Necessary Information


Specimen source is required.



Specimen Required


Container/Tube:

Preferred: Lavender top (EDTA)

Acceptable: Royal blue top (EDTA), pink top (EDTA), or sterile vial containing EDTA-derived aliquot

Specimen Volume: 1 mL

Collection Instructions: If not submitting in original vial, mix well before transferring to a sterile vial.


Useful For

Detecting and identifying pathogenic tickborne bacteria infecting normally sterile whole blood

 

Potential detection of bacteria that cause similar illnesses to tickborne infections

 

This test should not be used as first tier test.

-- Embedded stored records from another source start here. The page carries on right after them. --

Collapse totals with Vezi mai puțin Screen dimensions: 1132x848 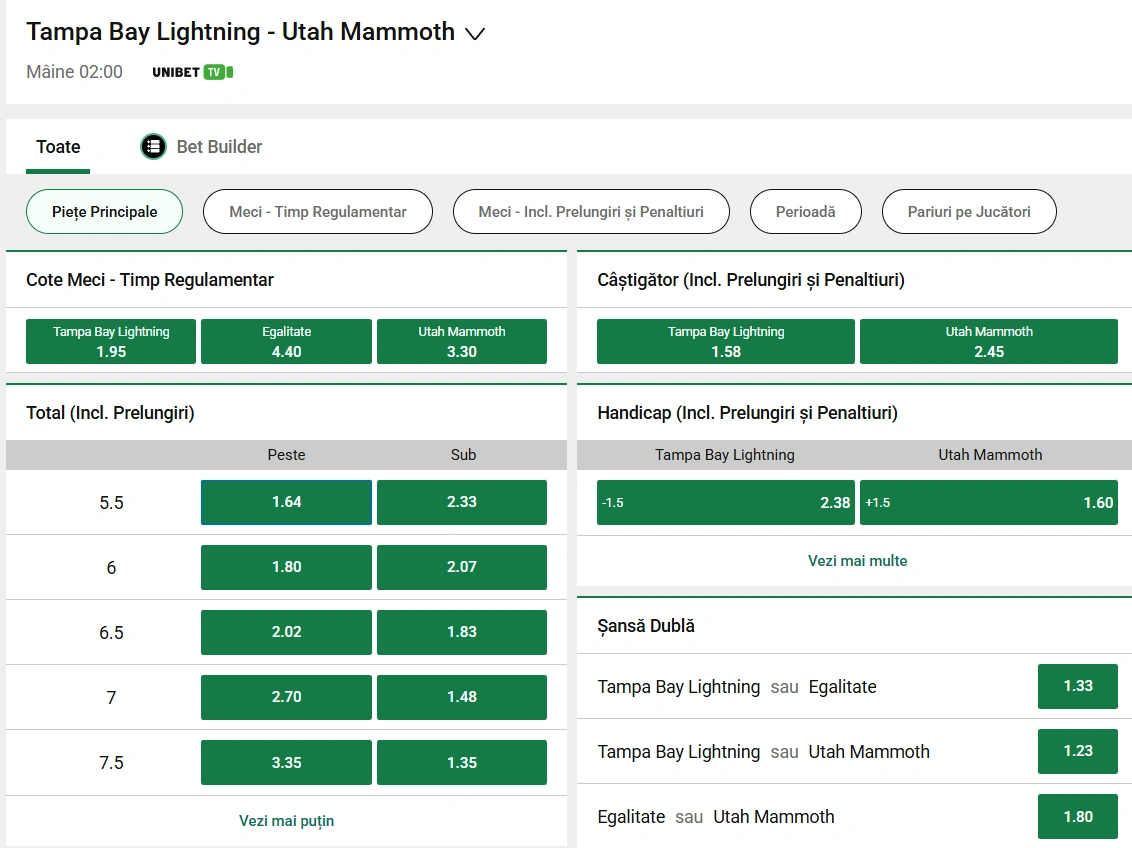[x=286, y=821]
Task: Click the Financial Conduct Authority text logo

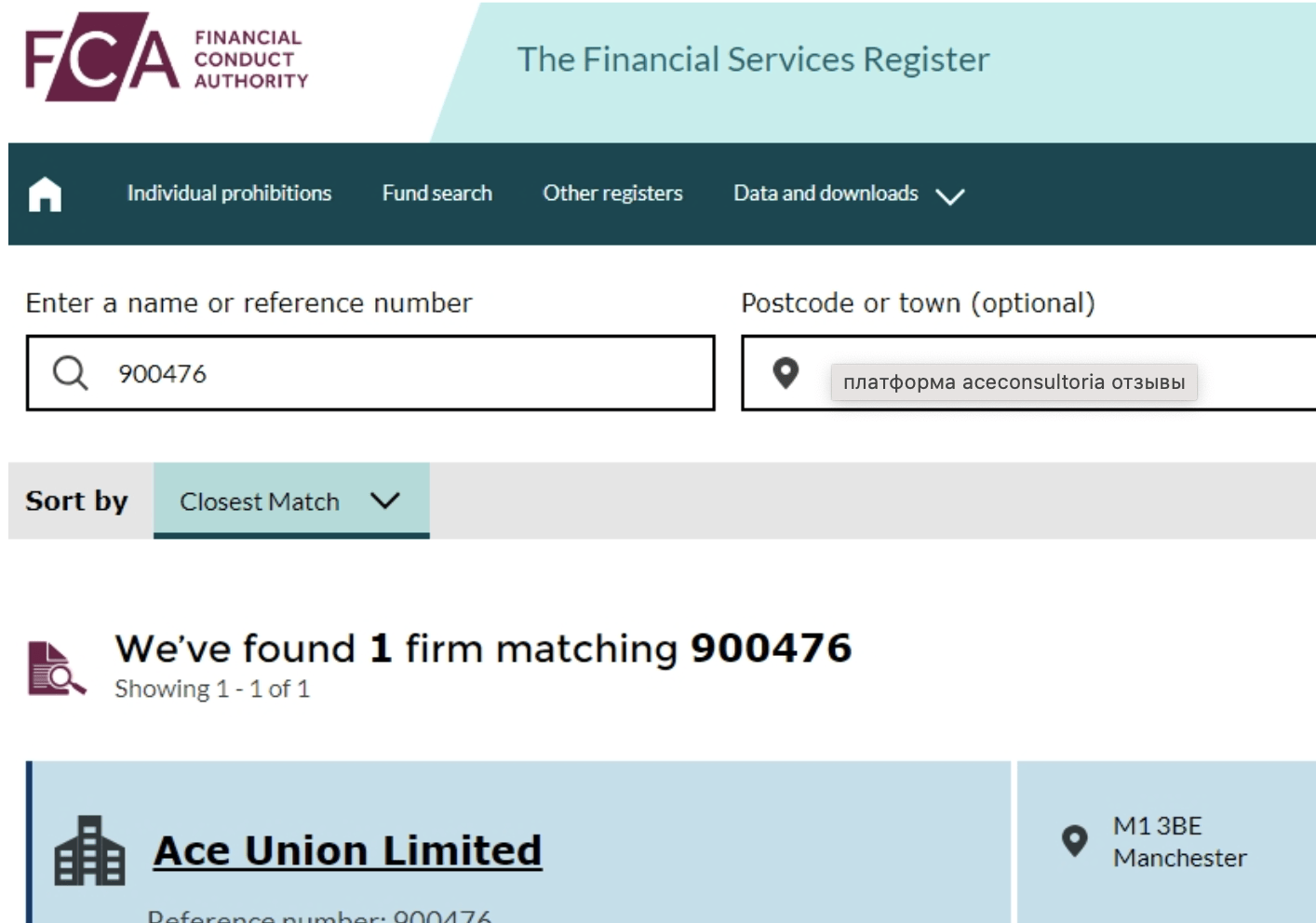Action: coord(250,60)
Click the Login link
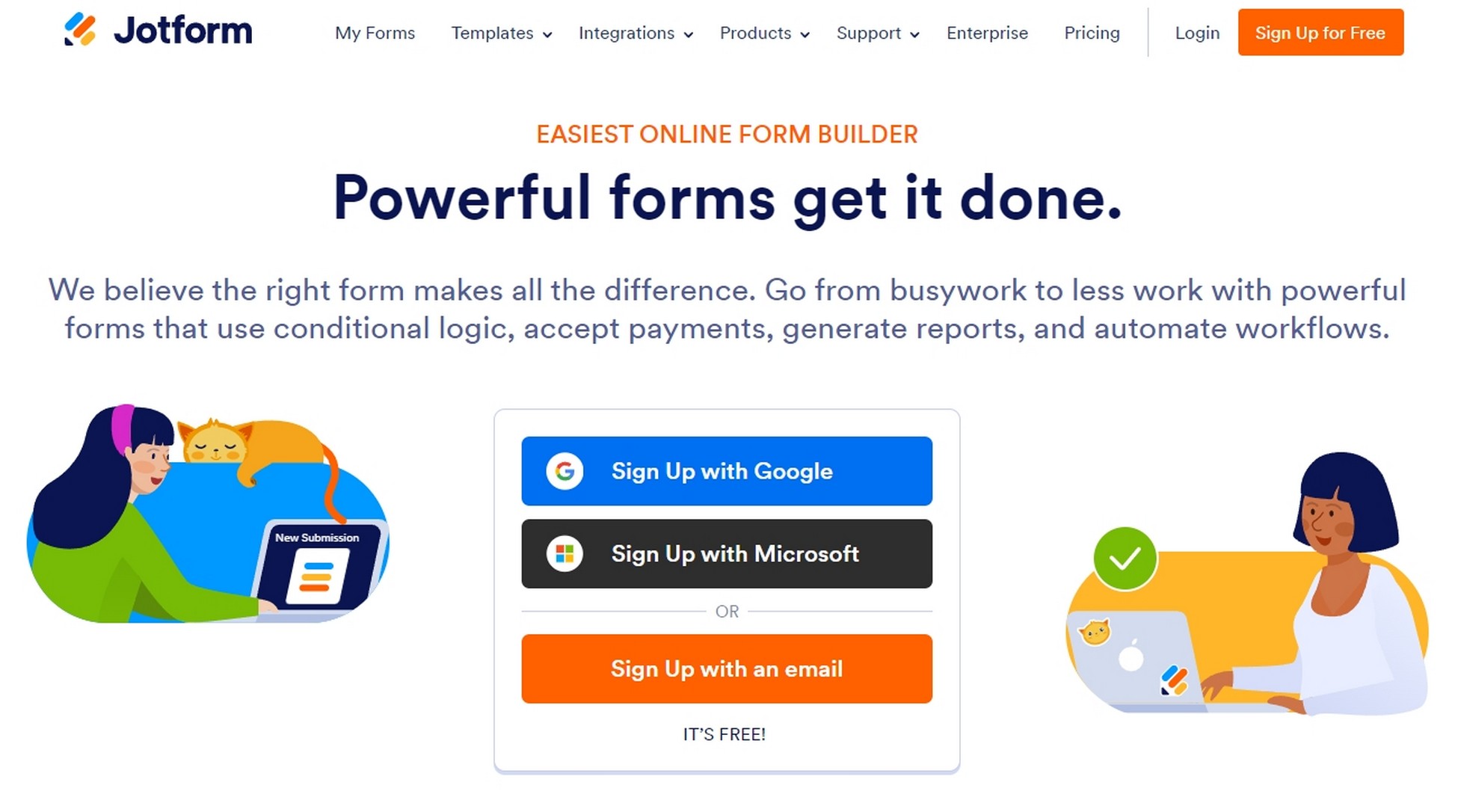Screen dimensions: 1458x812 coord(1197,33)
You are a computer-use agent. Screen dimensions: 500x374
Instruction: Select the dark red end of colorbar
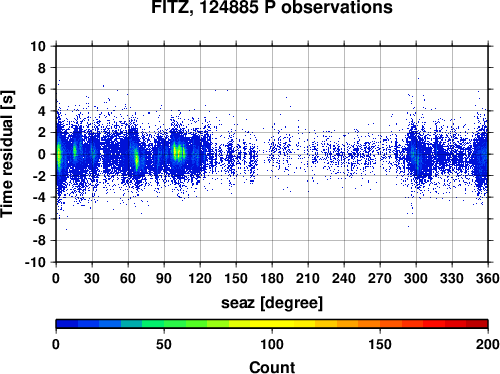[x=477, y=324]
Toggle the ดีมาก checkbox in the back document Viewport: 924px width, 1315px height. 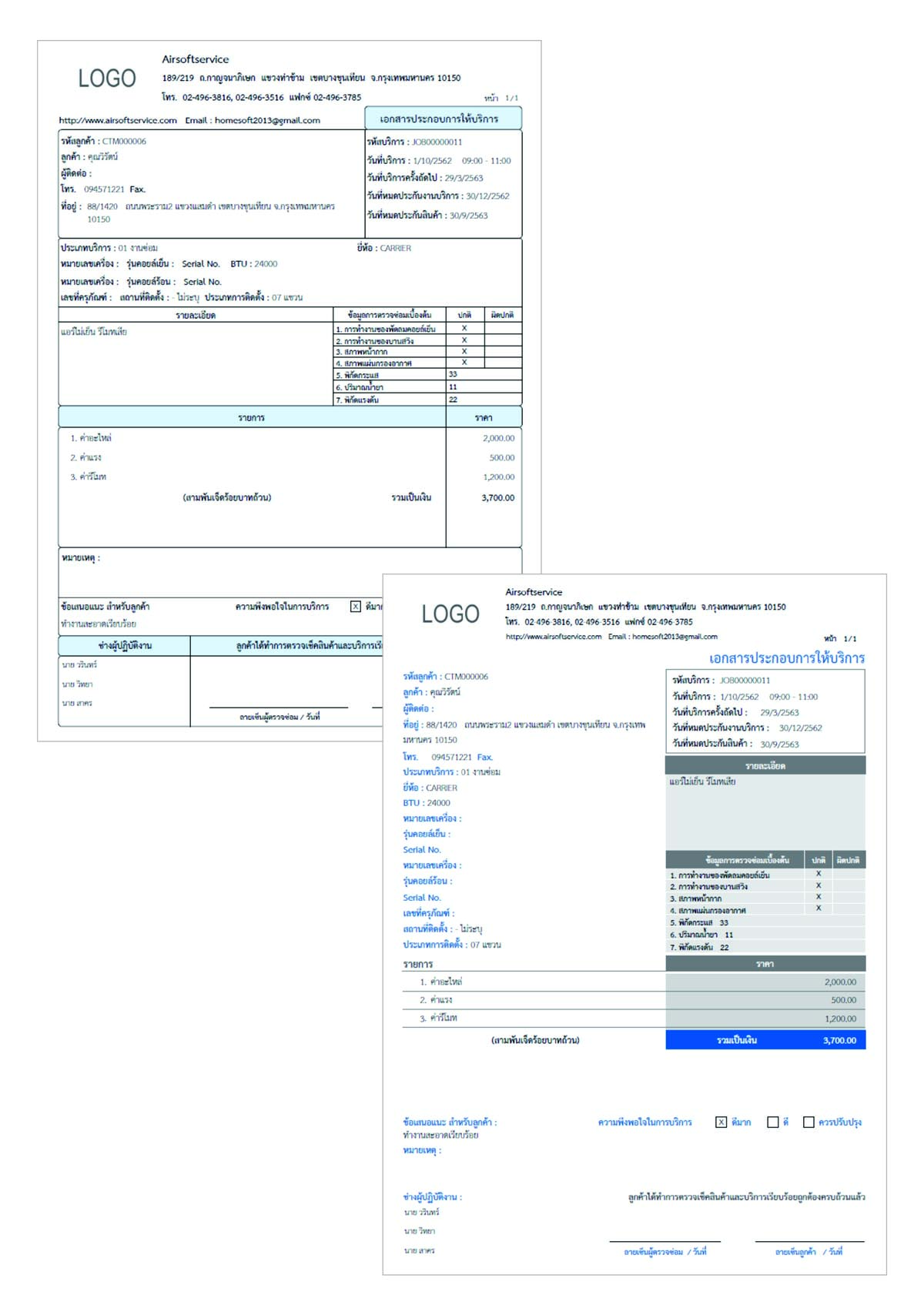coord(355,607)
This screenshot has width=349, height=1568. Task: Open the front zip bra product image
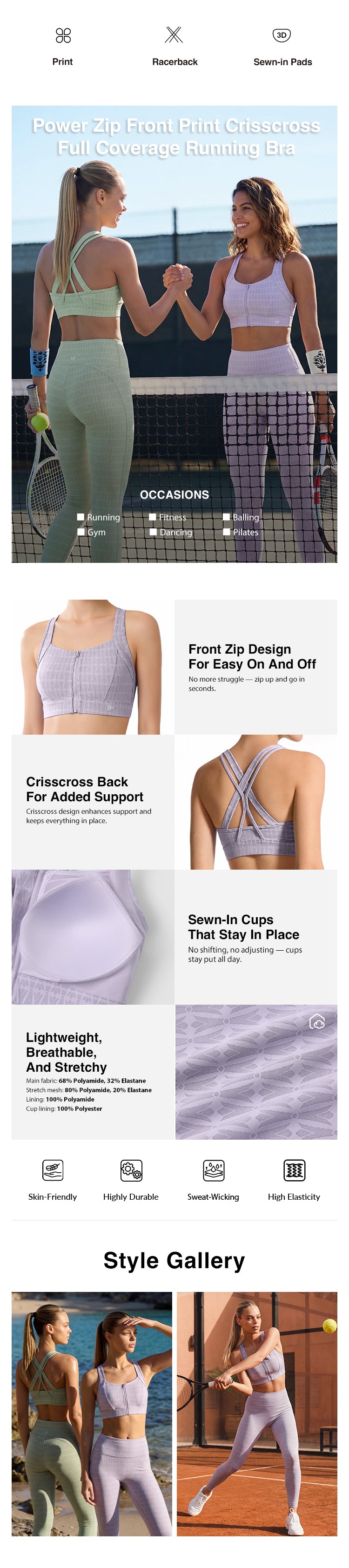(93, 667)
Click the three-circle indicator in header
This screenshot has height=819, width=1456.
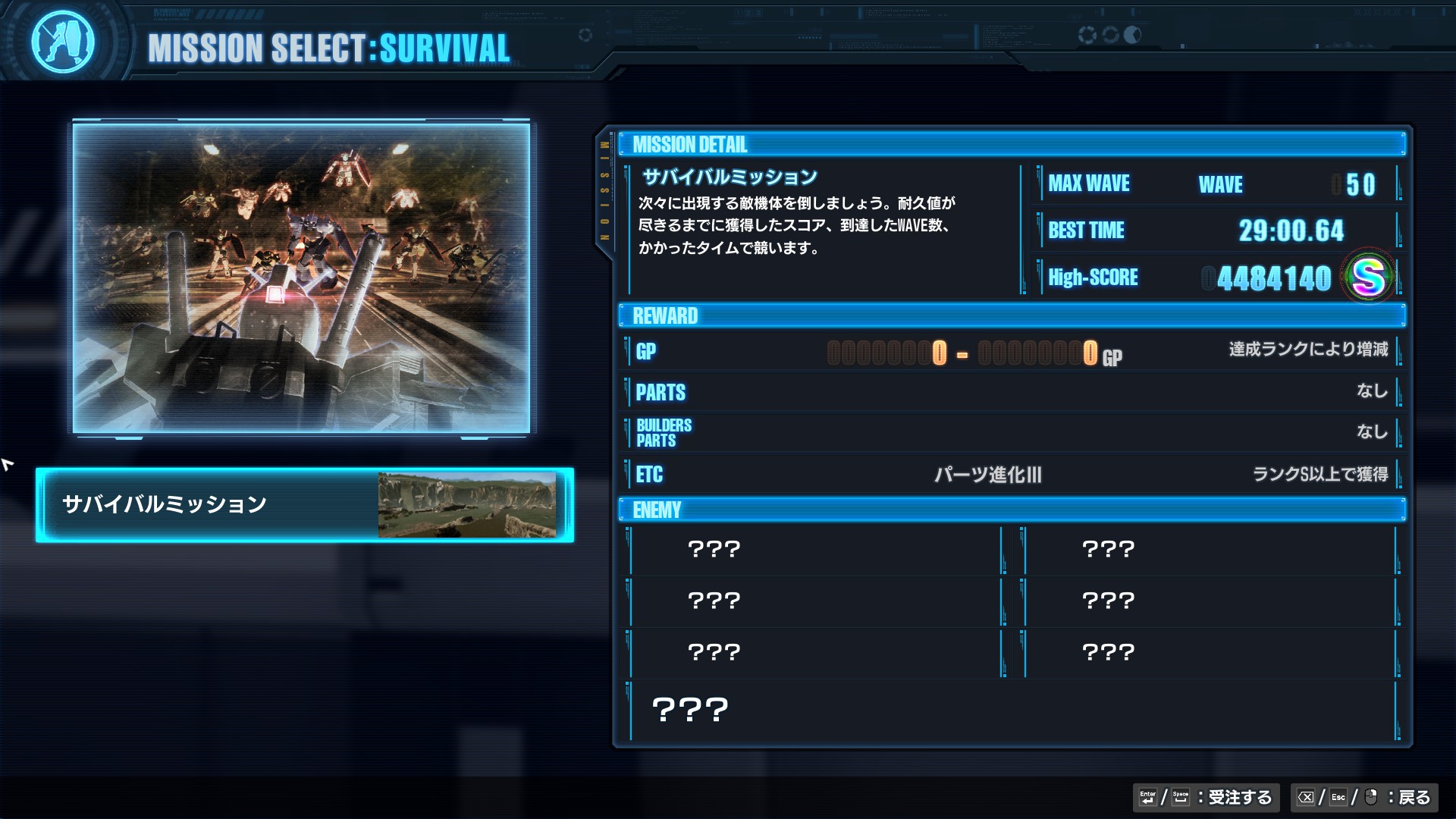(1109, 35)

It should only be used when routine testing is negative.

 

This test is not recommended as a test of cure because nucleic acids may persist for long periods of time after successful treatment.

Reflex Tests

Test ID Reporting Name Available Separately Always Performed
SPID2 Specimen Identification by PCR No, (Bill Only) No

Testing Algorithm

For information see Acute Tickborne Disease Algorithm.

Method Name

16S Ribosomal RNA Gene Polymerase Chain Reaction (PCR) followed by Next Generation Sequencing (NGS)

Reporting Name

Tickborne Bacterial PCR+Sequence, B

Specimen Type

Whole Blood EDTA

Specimen Minimum Volume

0.5 mL

Specimen Stability Information

Specimen Type Temperature Time Special Container
Whole Blood EDTA Refrigerated (preferred) 14 days
  Frozen  14 days

Reject Due To

  All specimens will be evaluated at Mayo Clinic Laboratories for test suitability.

Reference Values

No tickborne bacterial DNA detected

Interpretation

A positive broad-range polymerase chain reaction (PCR)/sequencing result indicates that tickborne bacterial nucleic acid was detected.

 

A negative sequencing result indicates the absence of detectable bacterial nucleic acids in the specimen but does not rule out false-negative results that may occur due to sampling error, sequence variability underlying the primers, the presence of bacterial nucleic acids in quantities less than the limit of detection of the assay, or inhibition of PCR amplification. If testing shows evidence of PCR inhibition, it will be repeated. If inhibition is again detected, the result will be reported as "PCR inhibition present."

Day(s) Performed

Monday through Friday

Report Available

14 to 28 days

Performing Laboratory

Mayo Clinic Laboratories in Rochester

Test Classification

This test was developed and its performance characteristics determined by Mayo Clinic in a manner consistent with CLIA requirements. It has not been cleared or approved by the US Food and Drug Administration.

CPT Code Information

87801-Broad Range Bacterial PCR and Sequencing

87798-Specimen Identification by PCR (if appropriate)

LOINC Code Information

Test ID Test Order Name Order LOINC Value
BRBST Tickborne Bacterial PCR+Sequence, B 76575-0

 

Result ID Test Result Name Result LOINC Value
BRBST Tickborne Bacterial PCR+Sequence, B 76575-0